WHAT YOU NEED TO DO: Write out the whole listing below so that every line matches exactly.

SUPPLIED MATERIAL:
========================================================================

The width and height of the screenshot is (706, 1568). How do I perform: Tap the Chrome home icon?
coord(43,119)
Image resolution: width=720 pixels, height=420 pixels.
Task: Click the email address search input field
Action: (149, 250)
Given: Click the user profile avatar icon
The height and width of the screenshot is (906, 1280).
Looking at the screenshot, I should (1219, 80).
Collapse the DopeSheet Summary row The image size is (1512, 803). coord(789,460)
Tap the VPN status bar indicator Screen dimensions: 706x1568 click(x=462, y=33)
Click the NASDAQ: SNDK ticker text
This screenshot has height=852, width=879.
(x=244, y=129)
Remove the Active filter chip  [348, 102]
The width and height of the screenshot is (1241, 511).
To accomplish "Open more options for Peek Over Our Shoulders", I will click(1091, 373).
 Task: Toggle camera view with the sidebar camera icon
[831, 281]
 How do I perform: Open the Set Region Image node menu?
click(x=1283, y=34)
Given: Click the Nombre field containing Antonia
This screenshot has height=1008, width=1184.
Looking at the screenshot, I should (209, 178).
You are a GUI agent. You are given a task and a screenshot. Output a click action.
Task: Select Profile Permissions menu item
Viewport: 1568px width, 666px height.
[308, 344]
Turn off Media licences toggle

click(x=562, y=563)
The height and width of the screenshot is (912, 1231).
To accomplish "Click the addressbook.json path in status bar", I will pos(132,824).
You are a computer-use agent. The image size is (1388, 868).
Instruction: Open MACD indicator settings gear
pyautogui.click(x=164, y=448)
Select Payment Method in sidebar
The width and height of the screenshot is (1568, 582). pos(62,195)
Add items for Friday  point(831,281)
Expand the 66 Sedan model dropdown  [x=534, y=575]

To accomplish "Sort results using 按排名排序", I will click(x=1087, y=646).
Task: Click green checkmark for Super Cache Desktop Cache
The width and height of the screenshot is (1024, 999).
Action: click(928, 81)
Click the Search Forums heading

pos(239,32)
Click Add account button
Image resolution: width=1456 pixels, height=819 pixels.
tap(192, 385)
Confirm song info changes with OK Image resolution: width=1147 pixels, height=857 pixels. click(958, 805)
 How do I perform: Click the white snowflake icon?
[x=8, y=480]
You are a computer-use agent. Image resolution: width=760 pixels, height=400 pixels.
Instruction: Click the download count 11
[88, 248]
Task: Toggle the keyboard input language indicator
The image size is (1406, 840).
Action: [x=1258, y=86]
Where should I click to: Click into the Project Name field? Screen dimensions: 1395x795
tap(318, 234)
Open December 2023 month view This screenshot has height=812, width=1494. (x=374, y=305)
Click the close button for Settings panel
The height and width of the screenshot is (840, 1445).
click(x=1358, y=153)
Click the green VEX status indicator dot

========================================================================

EXPECTED ANSWER:
The width and height of the screenshot is (706, 1568). How do I perform: Tap the Chrome home icon?
coord(43,119)
Image resolution: width=720 pixels, height=420 pixels.
Task: Click the email address search input field
Action: (149, 250)
Given: Click the user profile avatar icon
The height and width of the screenshot is (906, 1280).
Looking at the screenshot, I should (1219, 80).
Collapse the DopeSheet Summary row The image size is (1512, 803). coord(789,460)
Tap the VPN status bar indicator Screen dimensions: 706x1568 click(x=462, y=33)
Click the NASDAQ: SNDK ticker text
This screenshot has height=852, width=879.
(x=244, y=129)
Remove the Active filter chip  [348, 102]
The width and height of the screenshot is (1241, 511).
To accomplish "Open more options for Peek Over Our Shoulders", I will click(1091, 373).
 Task: Toggle camera view with the sidebar camera icon
[831, 281]
 How do I perform: Open the Set Region Image node menu?
click(x=1283, y=34)
Given: Click the Nombre field containing Antonia
This screenshot has height=1008, width=1184.
Looking at the screenshot, I should (209, 178).
You are a GUI agent. You are given a task and a screenshot. Output a click action.
Task: Select Profile Permissions menu item
Viewport: 1568px width, 666px height.
[308, 344]
Turn off Media licences toggle

click(x=562, y=563)
The height and width of the screenshot is (912, 1231).
To accomplish "Click the addressbook.json path in status bar", I will pos(132,824).
You are a computer-use agent. The image size is (1388, 868).
Instruction: Open MACD indicator settings gear
pyautogui.click(x=164, y=448)
Select Payment Method in sidebar
The width and height of the screenshot is (1568, 582). pos(62,195)
Add items for Friday  point(831,281)
Expand the 66 Sedan model dropdown  [x=534, y=575]

To accomplish "Sort results using 按排名排序", I will click(x=1087, y=646).
Task: Click green checkmark for Super Cache Desktop Cache
The width and height of the screenshot is (1024, 999).
Action: click(928, 81)
Click the Search Forums heading

pos(239,32)
Click Add account button
Image resolution: width=1456 pixels, height=819 pixels.
tap(192, 385)
Confirm song info changes with OK Image resolution: width=1147 pixels, height=857 pixels. click(958, 805)
 How do I perform: Click the white snowflake icon?
[x=8, y=480]
You are a computer-use agent. Image resolution: width=760 pixels, height=400 pixels.
Instruction: Click the download count 11
[88, 248]
Task: Toggle the keyboard input language indicator
The image size is (1406, 840).
Action: [x=1258, y=86]
Where should I click to: Click into the Project Name field? Screen dimensions: 1395x795
tap(318, 234)
Open December 2023 month view This screenshot has height=812, width=1494. (x=374, y=305)
Click the close button for Settings panel
The height and width of the screenshot is (840, 1445).
click(x=1358, y=153)
Click the green VEX status indicator dot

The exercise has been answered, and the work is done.